What the exercise asks: Rewrite the items starting at the line containing "Given: Switch to the Global tab" and ending at the last item, putting "Regional" in place of "Global" and keeping everything else the same. Leave the pictures out of your answer.

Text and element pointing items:
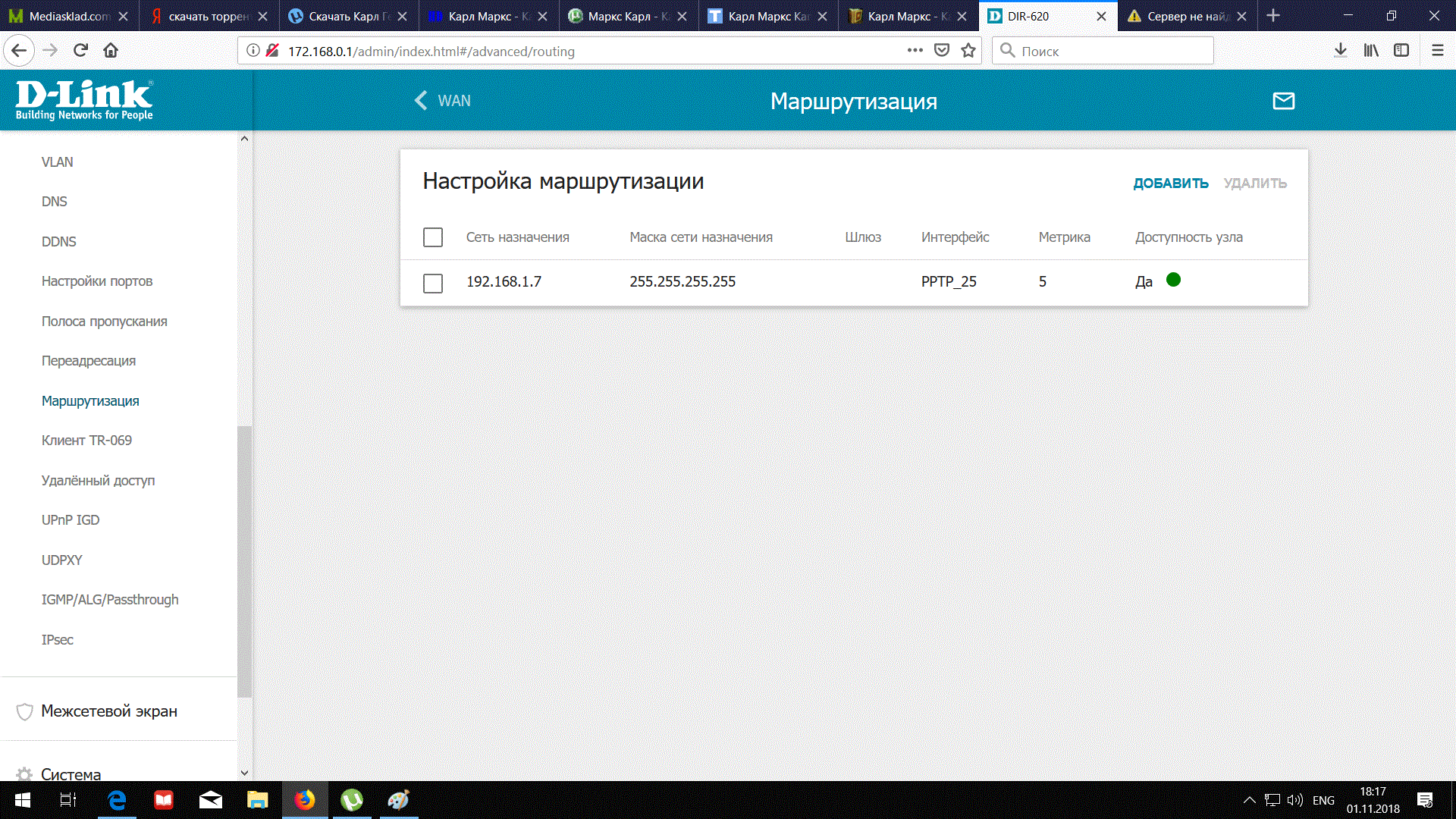Click the green node availability indicator
Image resolution: width=1456 pixels, height=819 pixels.
click(x=1173, y=280)
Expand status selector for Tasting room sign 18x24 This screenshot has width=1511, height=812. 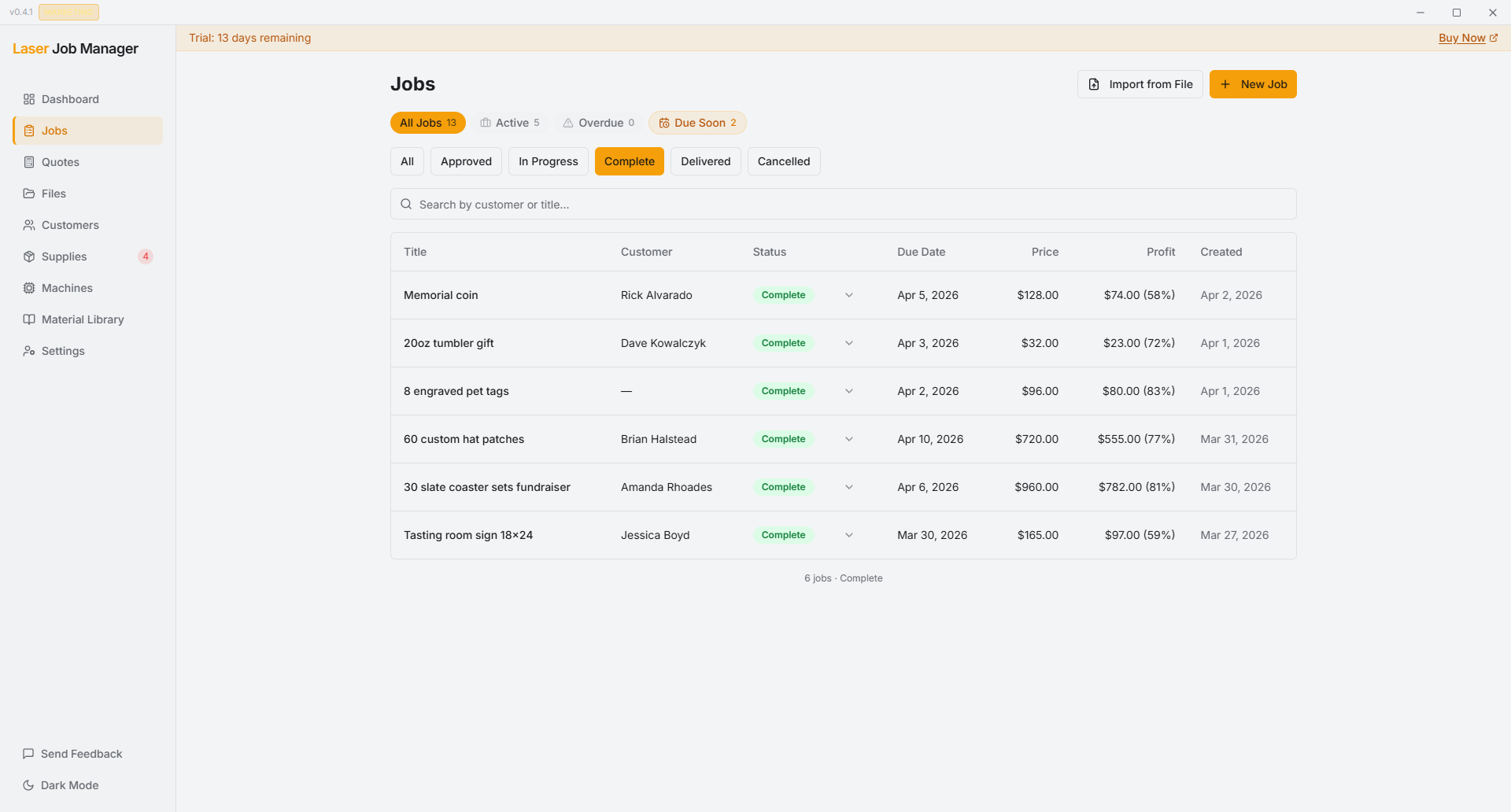tap(848, 535)
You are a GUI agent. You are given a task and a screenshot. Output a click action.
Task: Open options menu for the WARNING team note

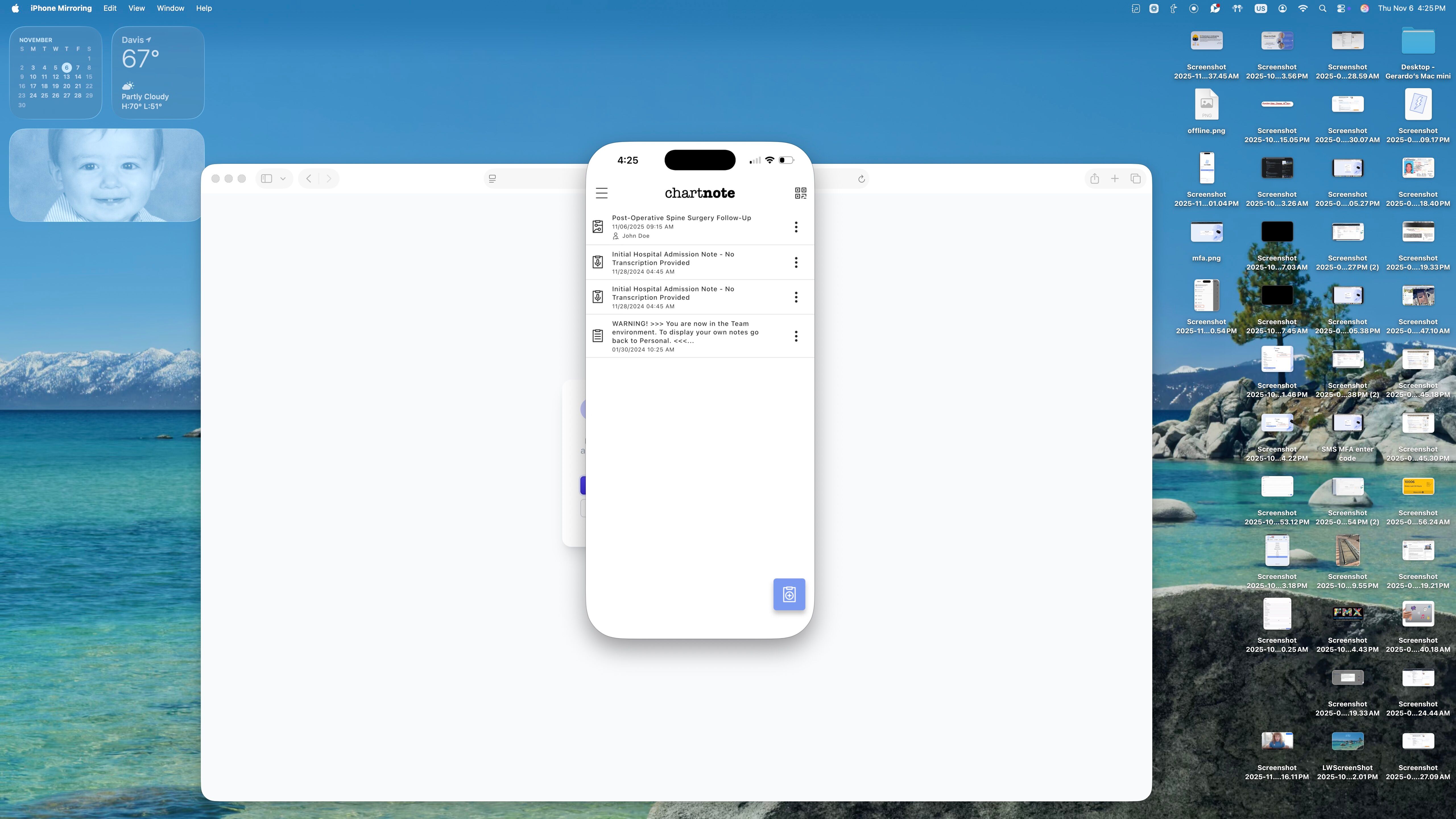click(x=796, y=336)
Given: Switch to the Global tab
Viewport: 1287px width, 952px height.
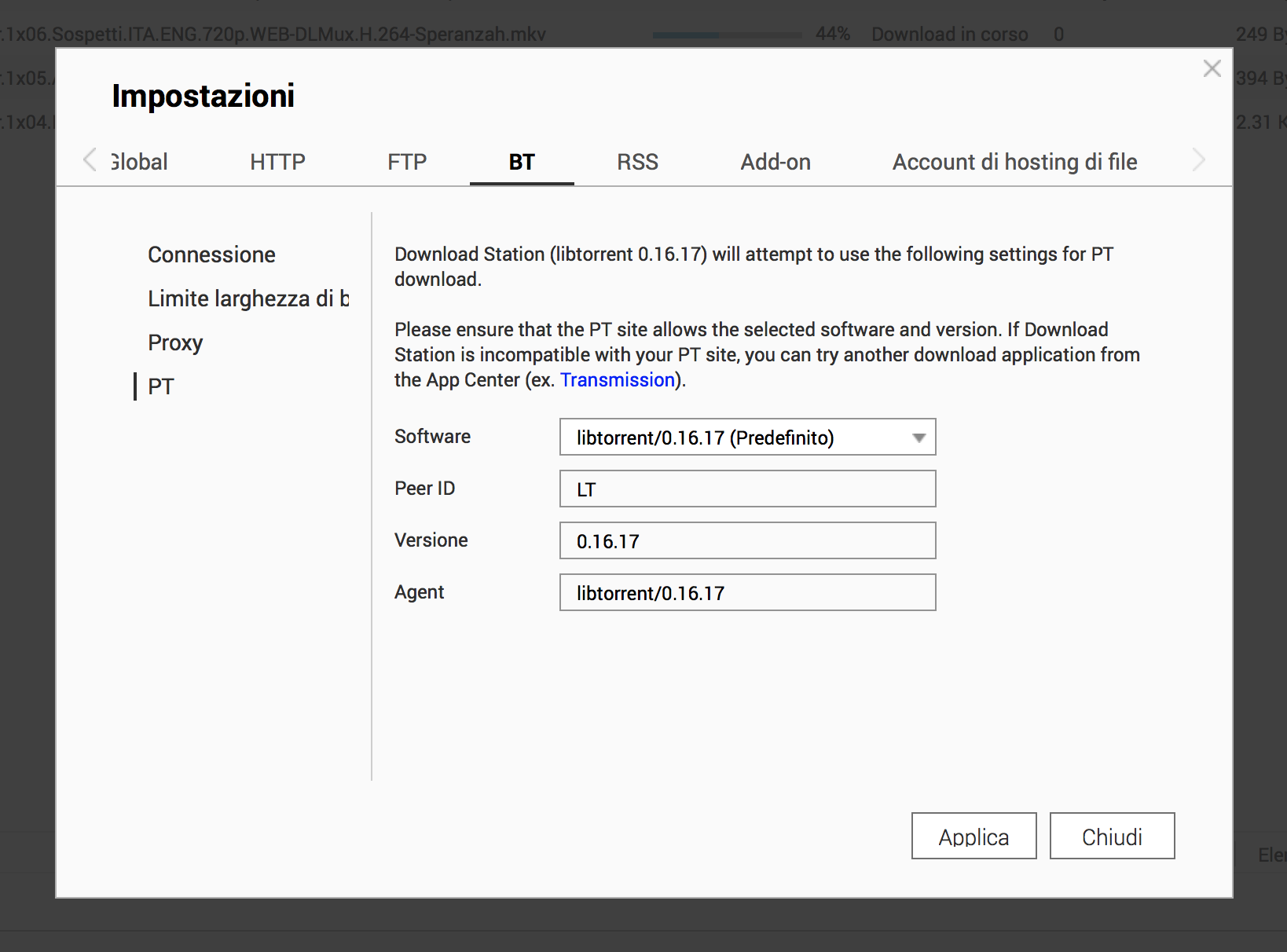Looking at the screenshot, I should [x=140, y=162].
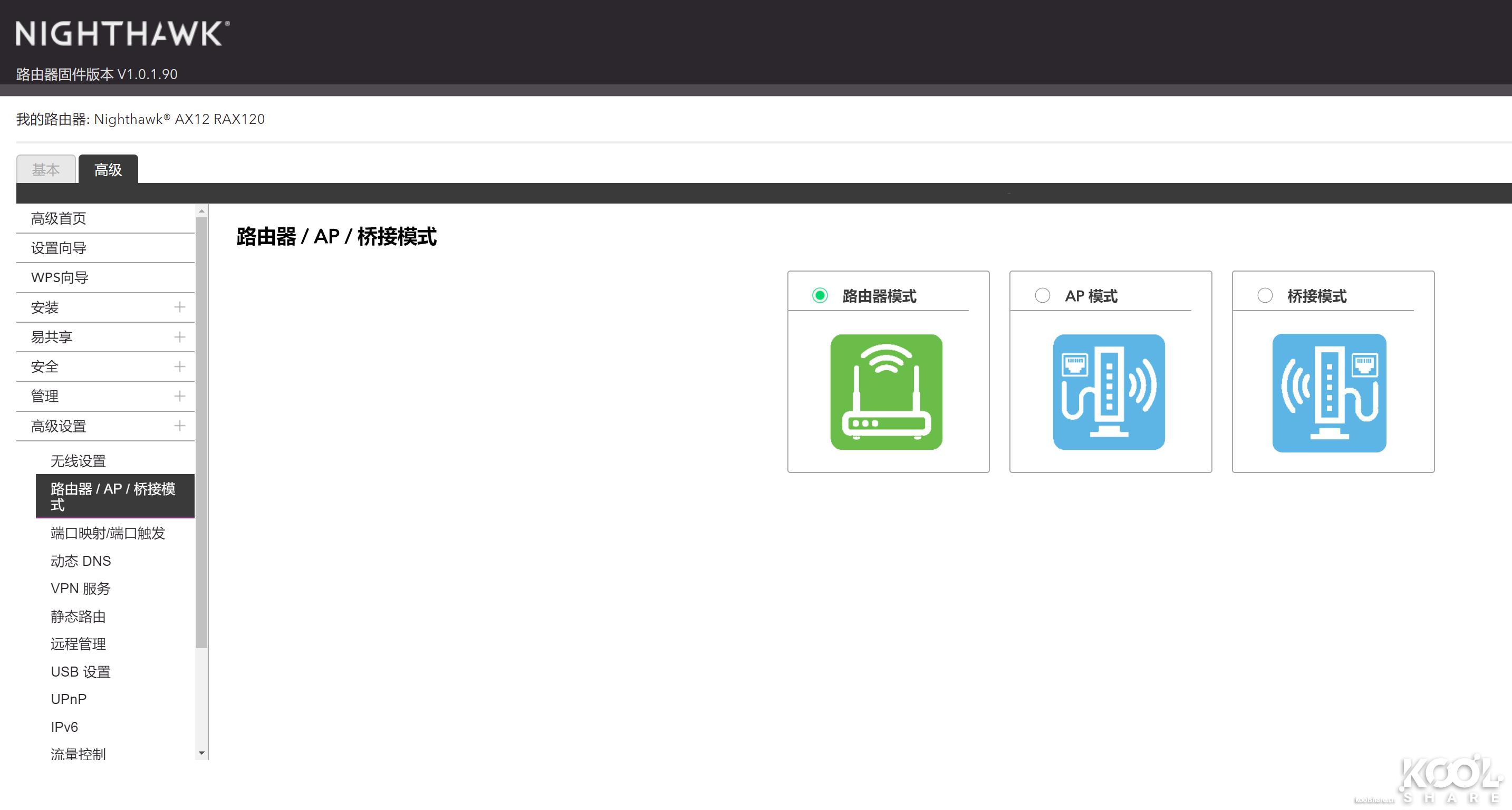Switch to the 基本 tab
This screenshot has width=1512, height=810.
46,169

Response for this exercise:
Given: Switch to the Regional tab
Viewport: 1287px width, 952px height.
Looking at the screenshot, I should [x=140, y=162].
Switch to the 基本 tab
This screenshot has width=1512, height=810.
46,169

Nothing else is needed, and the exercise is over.